Combined 0.01% atropine with orthokeratology in childhood myopia control (AOK) study : a 2-year randomized clinical trial

Abstract

Background: To investigate whether combining 0.01% atropine with orthokeratology (AOK) has a better effect in retarding axial elongation, compared with orthokeratology alone (OK) over two years. Methods: A total of 96 Chinese children aged six to < 11 years with myopia (1.00 – 4.00 D, inclusive) were randomized into either the AOK or OK group in a 1:1 ratio. Axial length (the primary outcome), and secondary outcomes (e.g. pupil size and choroidal thickness) were measured at 1-month and at 6-monthly intervals after commencement of treatment. Results: Both intention-to-treat and per-protocol analyses showed significantly slower axial elongation in the AOK group than OK group over two years (P = 0.008, P < 0.001, respectively).

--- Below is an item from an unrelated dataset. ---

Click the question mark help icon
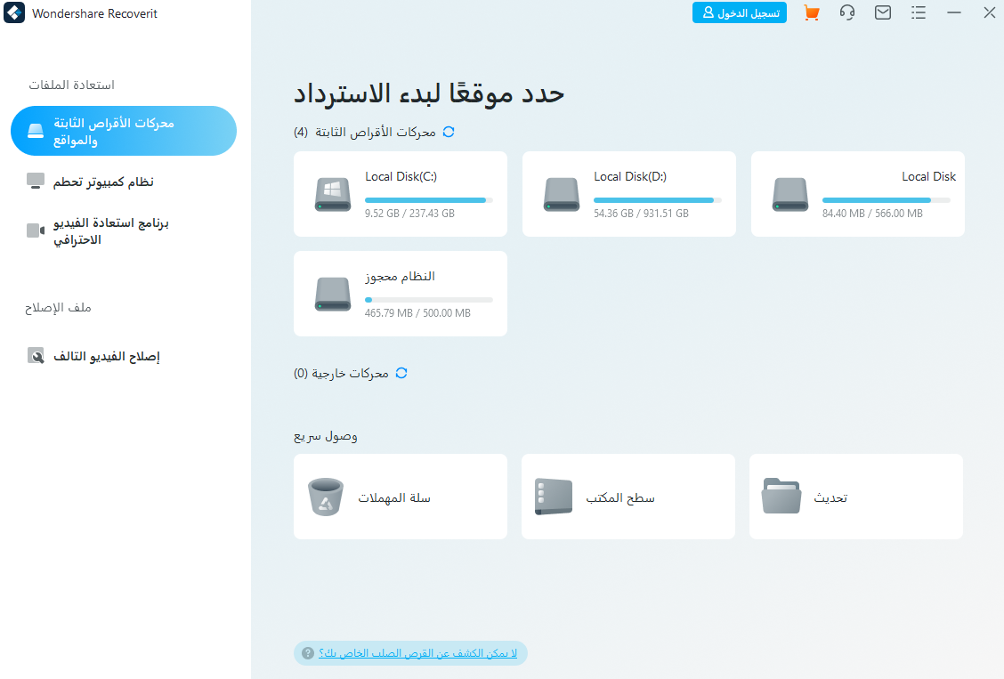 point(308,653)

AOK subjects had statistically slower axial elongation (adjusted mean [standard error], 0.17 [0.03] mm vs 0.34 [0.03] mm, P < 0.001), larger increase in mesopic (0.70 [0.09] mm vs 0.31 [0.09] mm, P = 0.003) and photopic pupil size (0.78 [0.07] mm vs 0.23 [0.07] mm, P < 0.001), and greater thickening of the choroid (22.6 [3.5] µm vs −9.0 [3.5] µm, P < 0.001) than OK subjects over two years. Except for a higher incidence of photophobia in the AOK group (P = 0.006), there were no differences in the incidence of any other symptom or adverse events between the two groups. Slower axial elongation was associated with a larger increase in the photopic pupil size and a greater thickening in the choroid in the AOK group. Conclusions: Slower axial elongation following 2-year AOK treatment may result from increased pupil dilation and a thickening in the choroid observed in the AOK group.